As I mentioned to do that, with the compromised structures of the containers, it will not be a simple crane job, you will need a lifting jig to ensure the containers don’t deform. With normal container cranes they don’t use those as they are not needed. You may need to have one built for the job, not a difficult job but you need a structural engineer to advise on that.

  • Like 1
Posted
6 hours ago, Yellowtail said:

Will the people that design them not also install deliver and install them?

 

They would be the people to contact as far as what site-work and foundation is required. I assume they will provide a clear drawing set with the order documents so you are clear on all you will need to provide to facilitate the installation. 

Yes but also getting other opinions too. 

Posted
14 hours ago, rocketlad78 said:

Yes but also getting other opinions too. 

 

Well, as I said, I would pour footings and support it at the corners high enough to have a decent crawl-space. Even if it settles a little, you can jack it up and shim it. 

 

You can also weld a structure directly to the container for awnings of if you want to shade the whole area, or better to support solar panels AND provide shade. 

 

The standard containers are very robust, and I would not worry about removing the corrugated from the sides, they can still be moved. 

Posted

I am an engineer, and I specialise in foundations. Obviously I agree with the far greater experience of Jen65 that all of the load of and in a container is taken at the four corners. That is how they are lifted and stacked. They have a very strong frame consisting of the corner posts and upper rails, but most importantly the floor which can support about 23 tonnes, even when the container is hanging by the upper corners. The side panels are typically some sort of corrugated pattern, and will not make a significant contribution to strength. The basic container weighs about 36.5 kN. Floor area is about 12.4 m2 so you could allow another 31 kN for floor load. That is a typical code allowance so quite conservative. That comes to 67.5 kN total, or 17 kN per corner which is less than 2 tonnes. Apply a factor of 1.5 for safety.

Now what matters is how strong is your soil, and is it subject to shrink/swell with seasonal moisture content (do you see significant surface cracks in the dry season?).

If not, then you can dig down a reasonable distance, below roots and organic material, and do a standard heel test.

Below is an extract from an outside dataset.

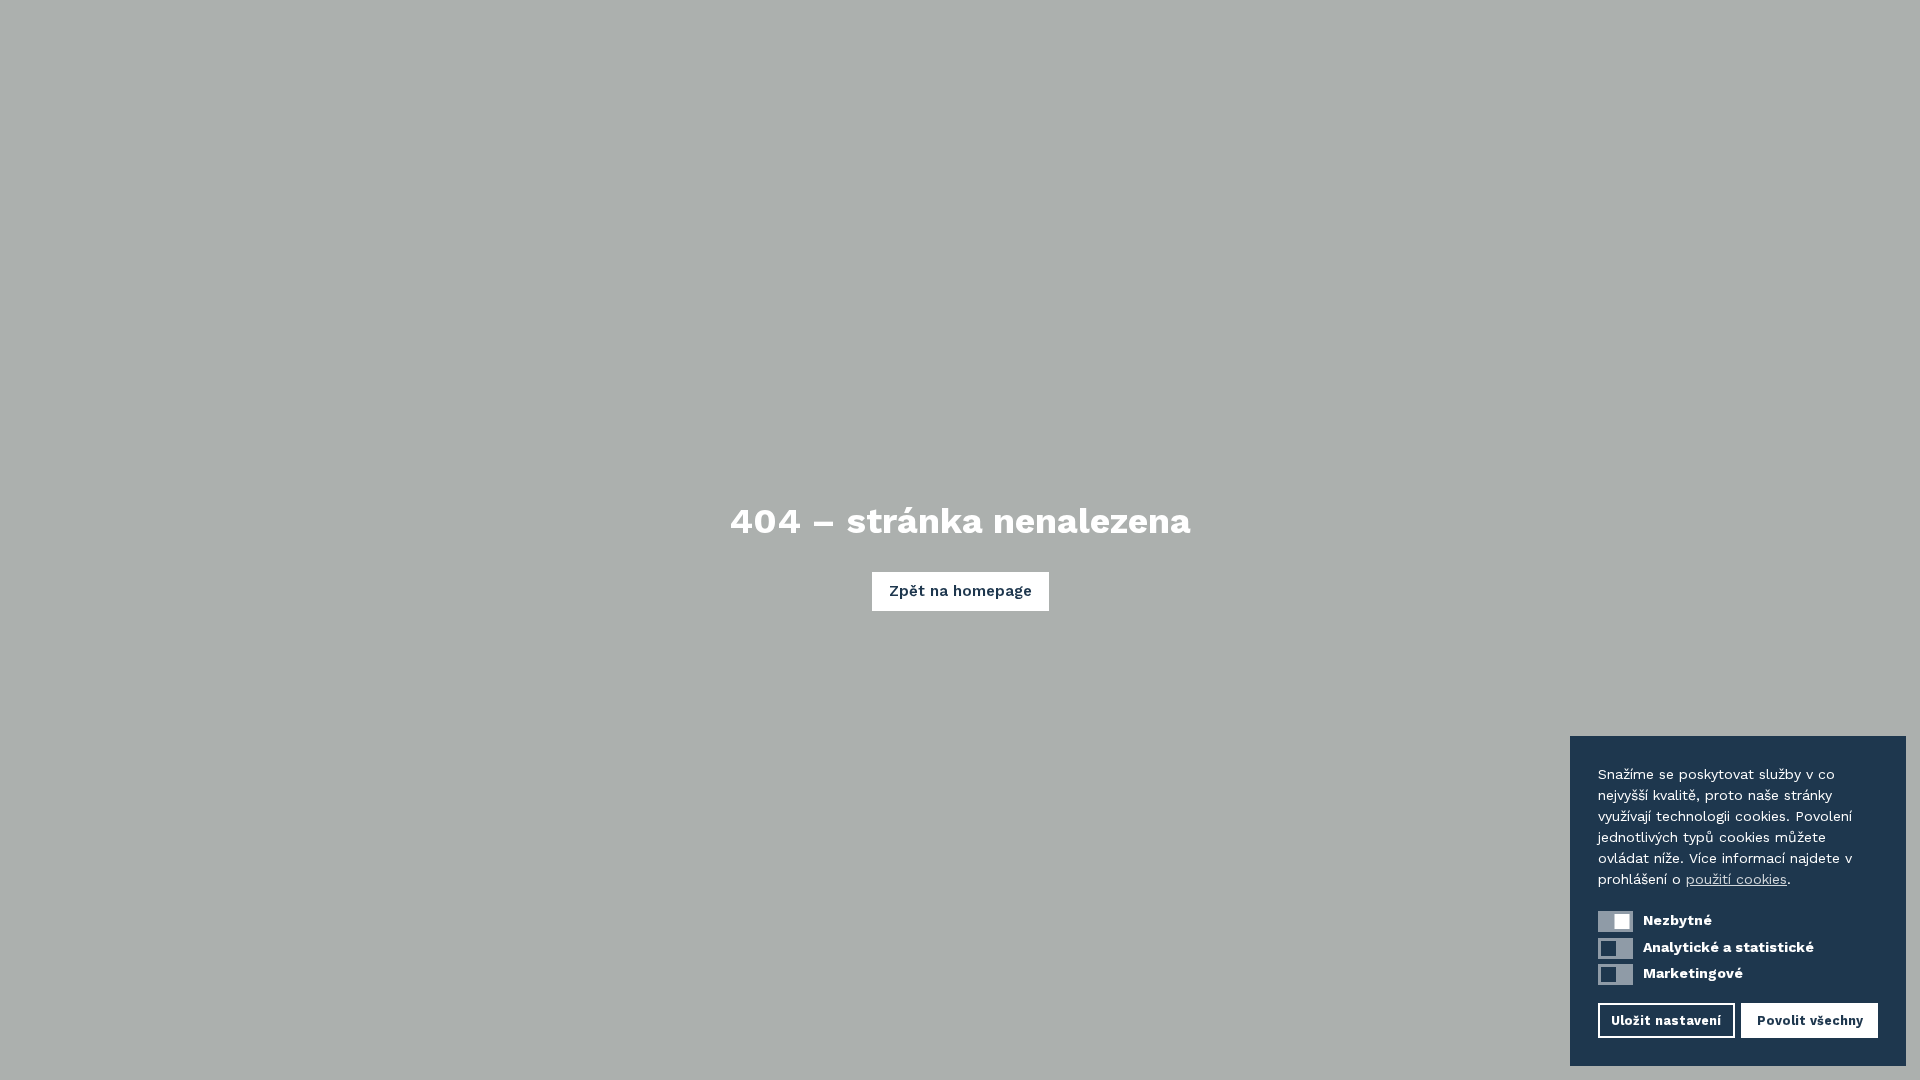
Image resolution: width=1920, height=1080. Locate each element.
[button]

Put on your best work boots and try to push your heel into the soil. If it goes in less than 10 to 12 mm then you can assume a safe bearing pressure of 100 kPa. That means that a pad 0.5 x 0.5 m will support 25 kN, which is the factored load. As suggested elsewhere put some rebar in the pad, and make it 200 to 300 mm thick. Build a short stub to support each corner, also about 200 x 200 mm as suggested with some rebar, to leave yourself a crawl space. Probably most imprtantly get a concrete vibrator. I bought one recently for less than Bt 3,000. Our workers had not seen one before but now they love it. That means you can vibrate the pads and the stubs, and any other concrete you choose to pour, and use that to stop them putting too much water in the concrete, which is the local alternative to achieve workability, because they have never been told that adding water increases water cement ratio which reduces strength directly.

If you do see lots of surface cracks around, you might need to dig deeper to below the depth of seasonal moisture variation, or just accept that that your container goes up and down during the year.

Good luck

  • Like 1
Posted
19 hours ago, Dr B said:

Floor area is about 12.4 m2

20 ft container inside floor area is 6x2.34 m=14 m2, outside it is more by the wall thickness.